Mayor de Blasio, this week, bragged that increased City spending had increased the number of tenants represented by lawyers in Housing Court from 1% in 2013 to 27% in 2015. The report he based the claim on, however, also noted several past studies–all using different methodologies–that found that 10-24 percent of tenants in Housing Court typically had attorneys. The Mayor also said legal assistance had helped bring the number of evictions down from 28,000 in 2013 to 22,000 in 2013…but did not note that the number of evictions was also about 22,000 in 2005, 2004, 2001 and many prior years per Rent Guidelines Board studies.

The Department of Finance has started issuing fines of up to $100,000 against property owners who failed to file 2015 RPIE forms by June 1st.
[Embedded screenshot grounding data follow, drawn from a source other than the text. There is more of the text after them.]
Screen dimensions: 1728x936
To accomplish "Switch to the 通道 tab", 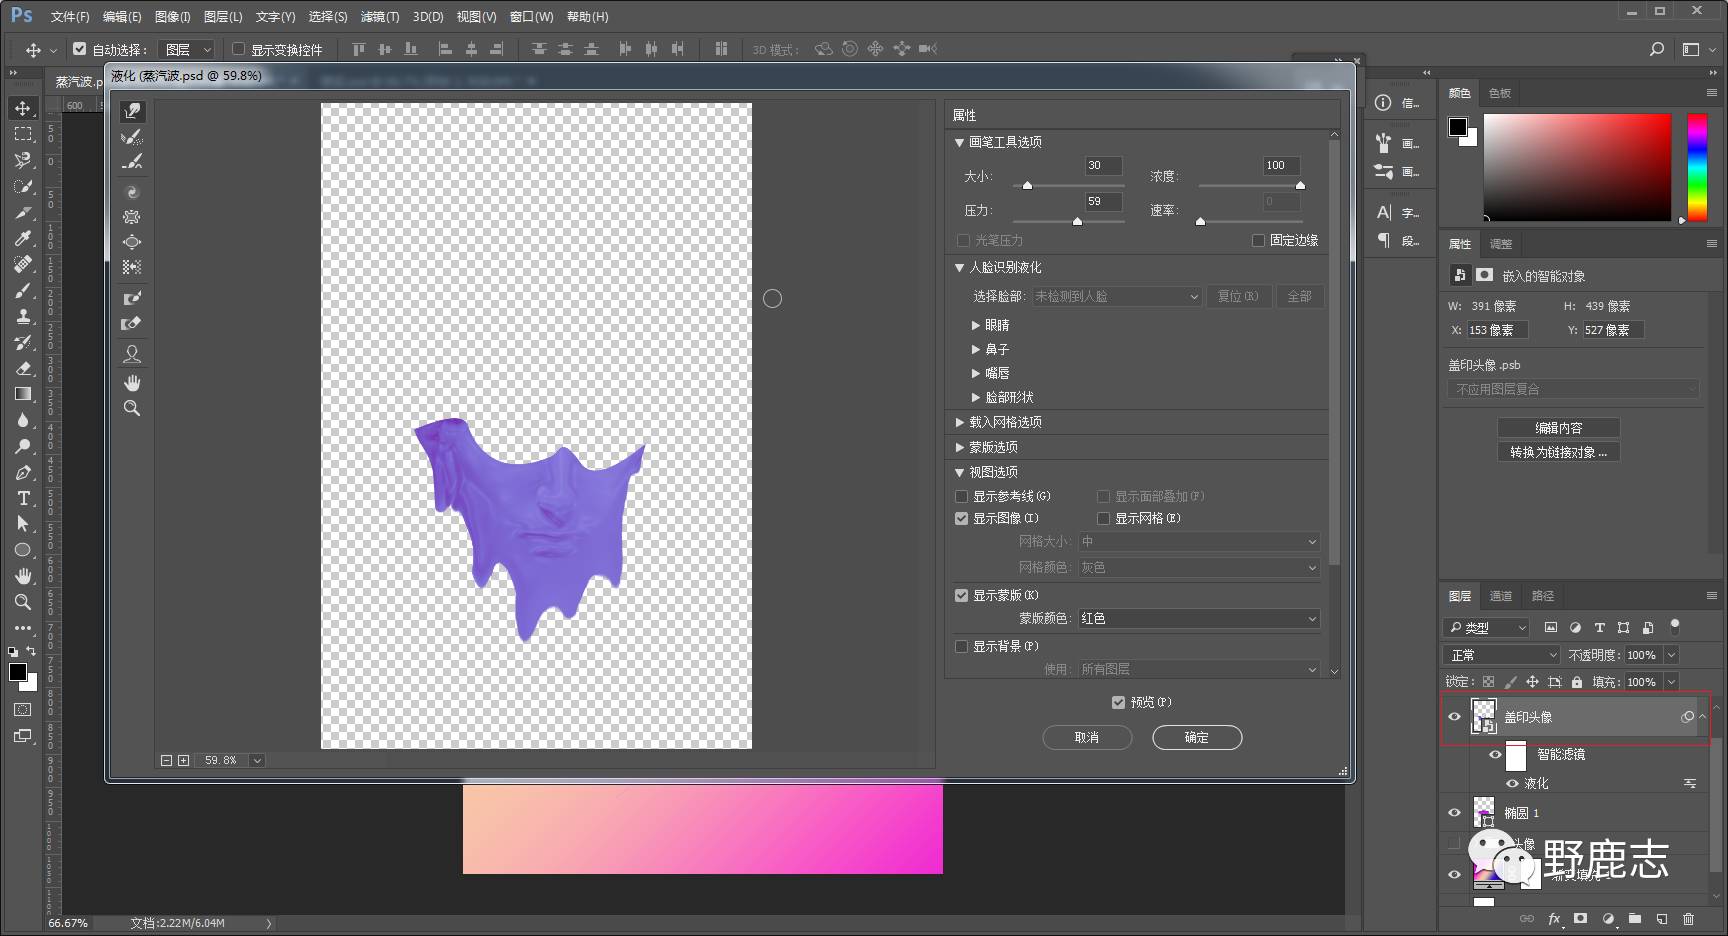I will point(1501,596).
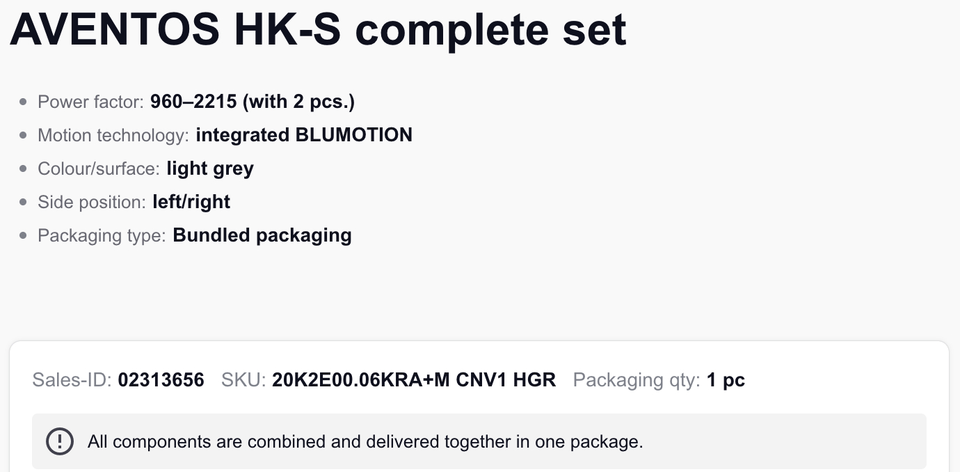The height and width of the screenshot is (472, 960).
Task: Click the Motion technology label
Action: tap(113, 135)
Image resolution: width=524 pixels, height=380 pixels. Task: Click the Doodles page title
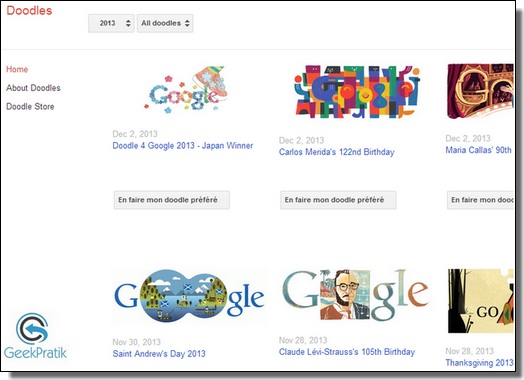(29, 11)
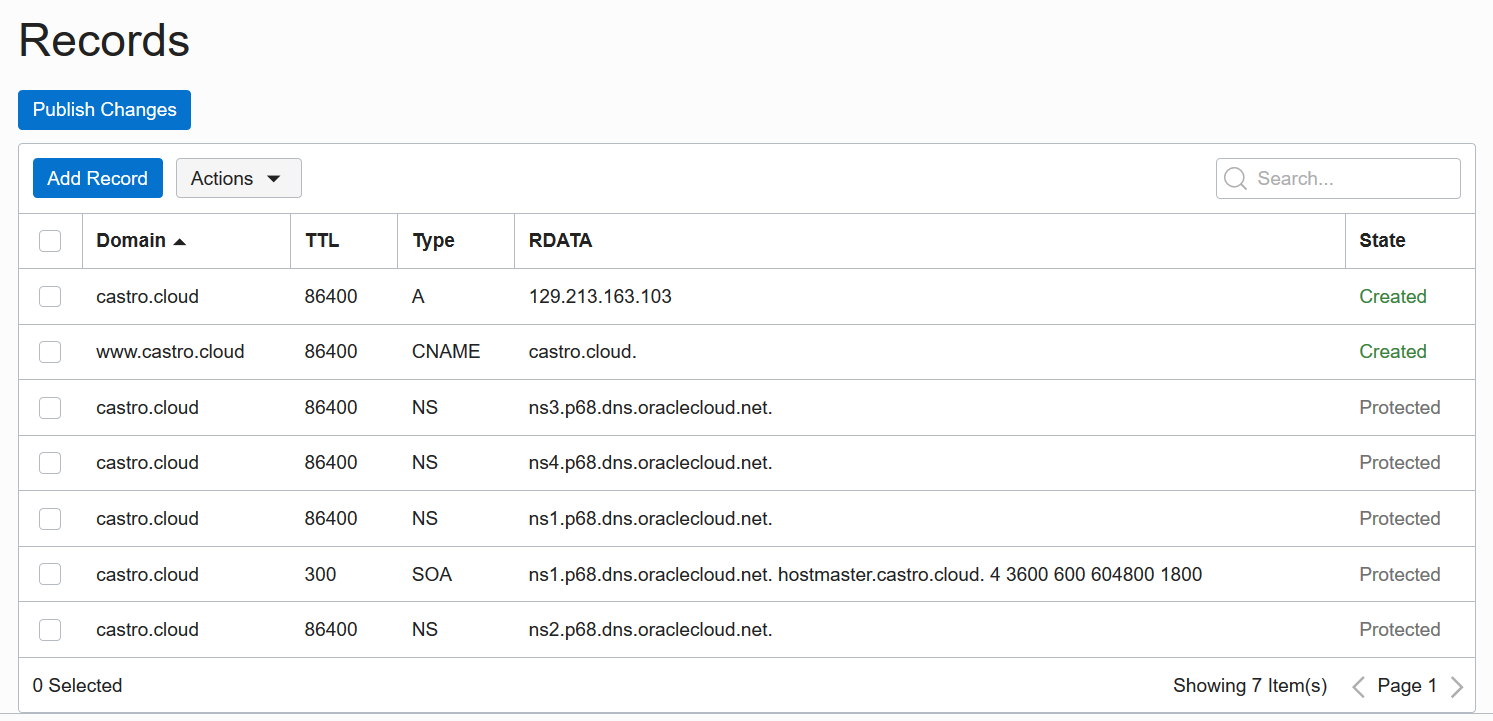Click the search magnifier icon
The width and height of the screenshot is (1493, 721).
coord(1235,179)

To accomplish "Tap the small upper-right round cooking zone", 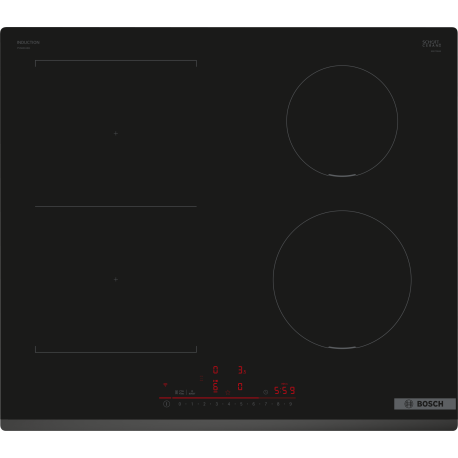I will click(x=342, y=121).
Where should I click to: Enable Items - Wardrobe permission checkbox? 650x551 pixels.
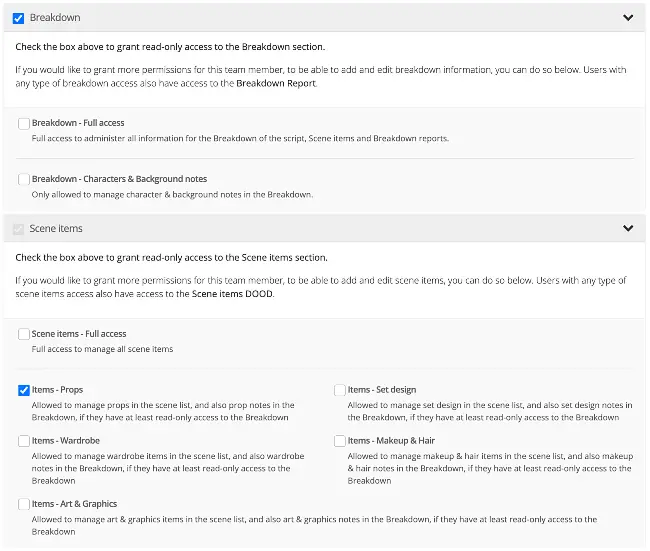[24, 441]
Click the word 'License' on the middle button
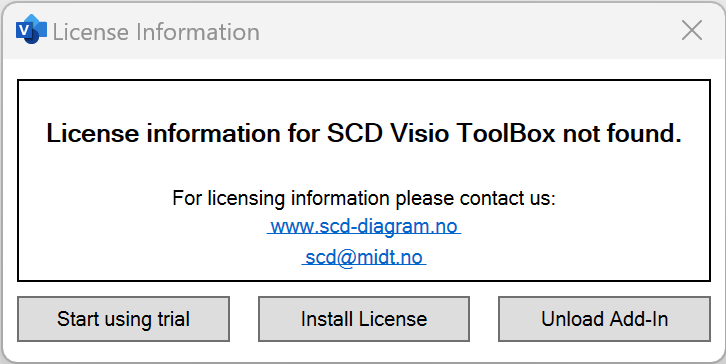Viewport: 726px width, 364px height. click(393, 319)
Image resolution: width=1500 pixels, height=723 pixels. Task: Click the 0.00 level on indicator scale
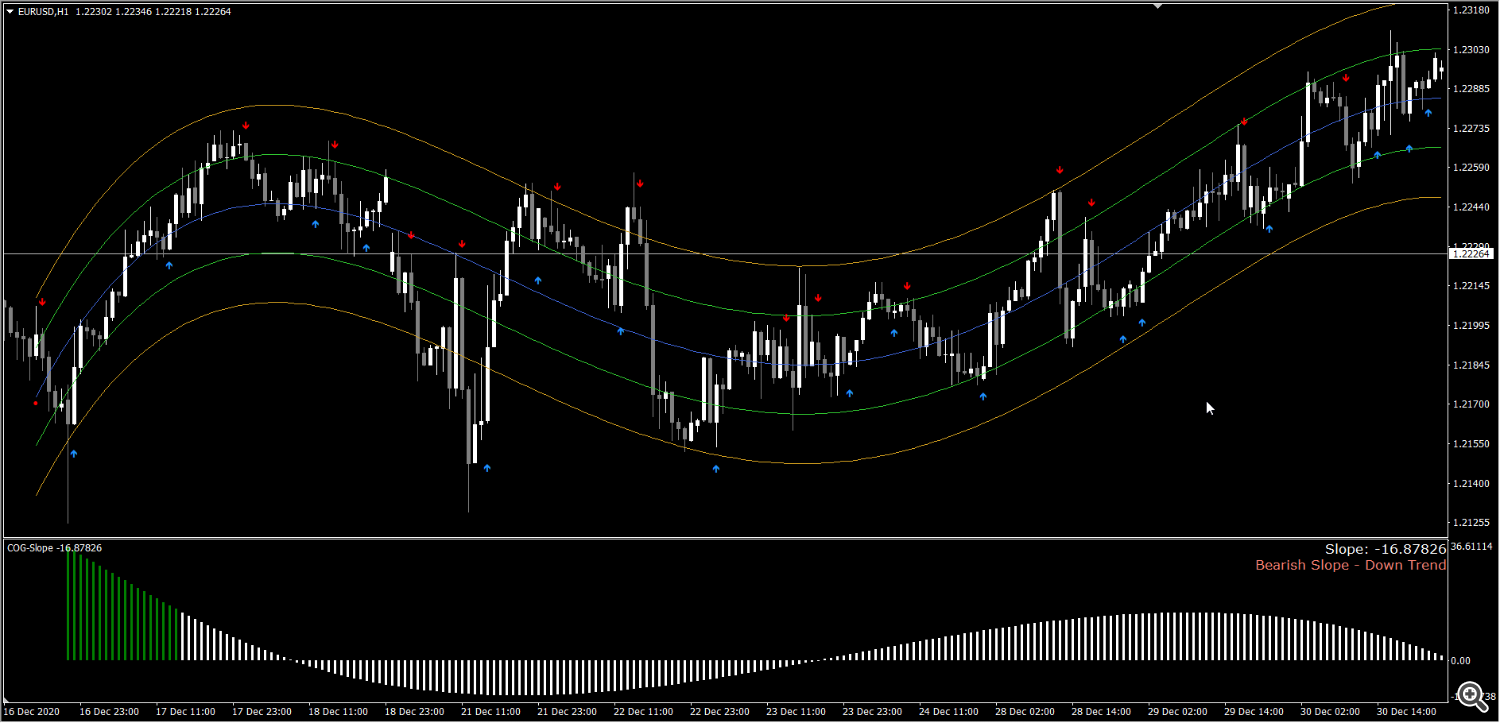(1460, 660)
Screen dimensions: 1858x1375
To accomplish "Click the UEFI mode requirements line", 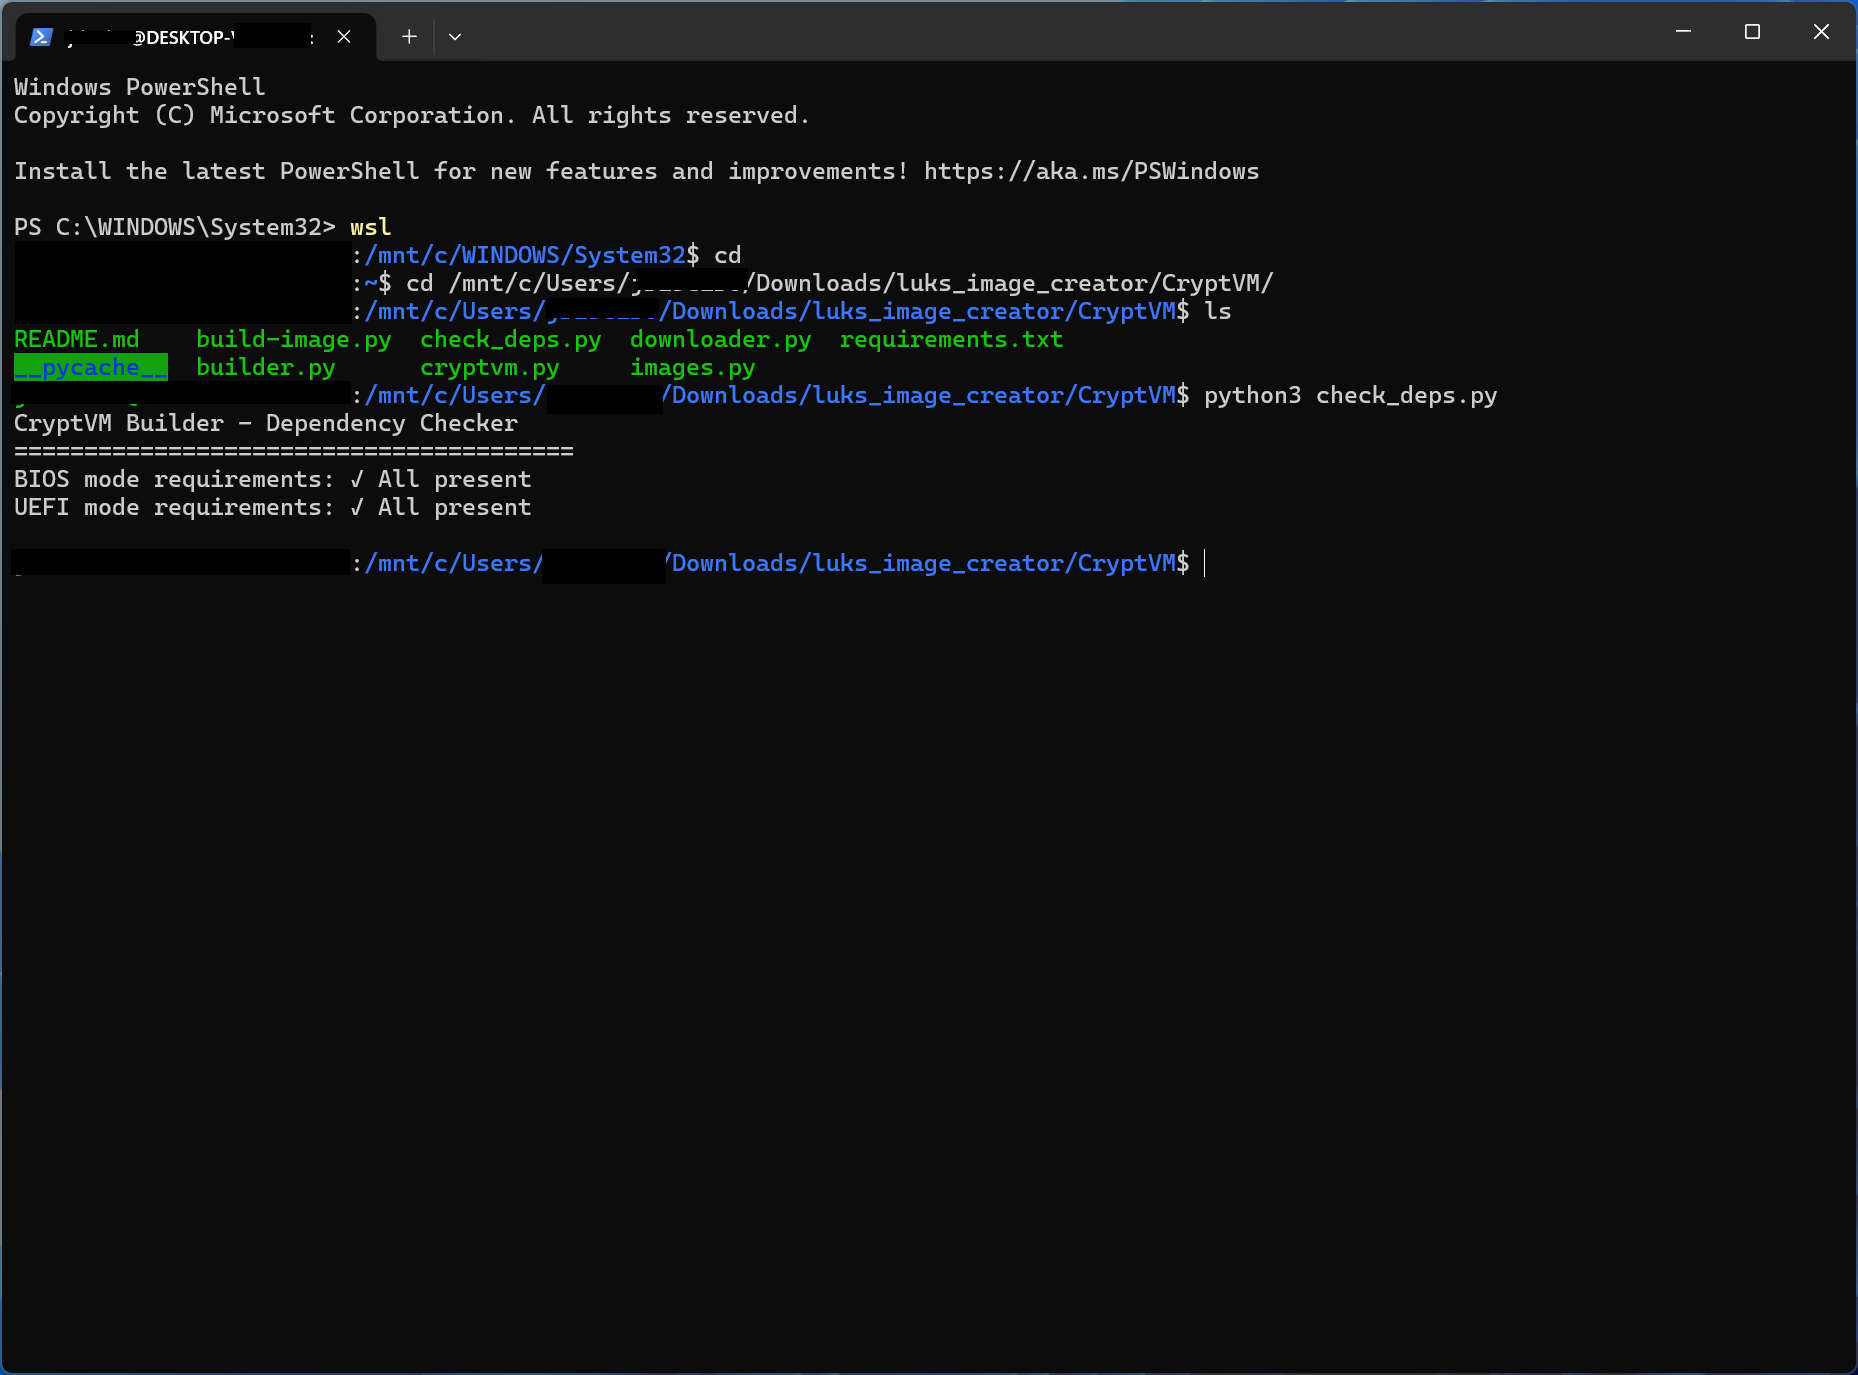I will pyautogui.click(x=272, y=507).
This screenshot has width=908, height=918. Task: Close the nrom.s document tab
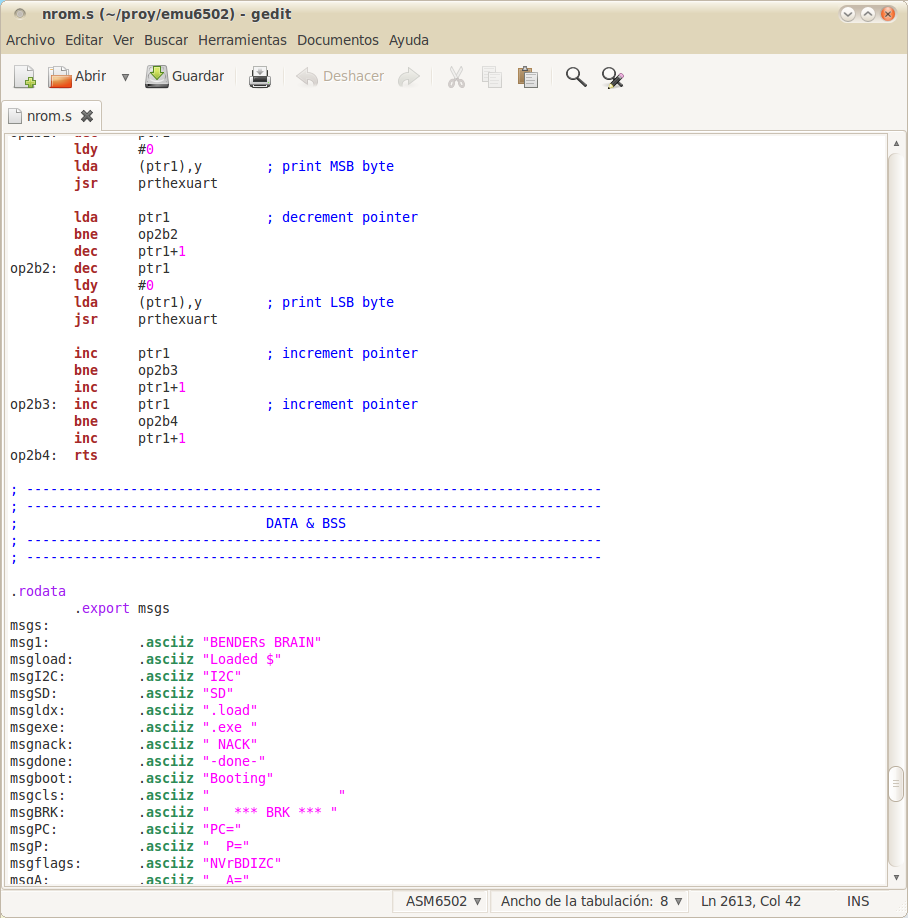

Fines start at $300 for property assessed at less than $100,000 and cap out at values over $25 million. More than 5,000 buildings are being cited in Manhattan, Queens, the Bronx, Brooklyn and Staten Island, although some, reportedly, are listed in error.

The formal planning process for the Mayor’s proposed upzoning of the Jerome Avenue corridor in the Bronx began this week. The Department of City Planning projects the rezoning could lead to 3,250 new apartments in the 73 block area.

Another 730 units are possible if the Economic Development Corporation is successful in rezoning the full block African Burial Ground site, currently an MTA bus depot, at Second Avenue and 126th Street.

The Division of Homes and Community Renewal isn’t just about Rent Administration. It also might be involved in corrupt housing development schemes. U.S. Attorney Preet Bharara has subpoenaed records to find out.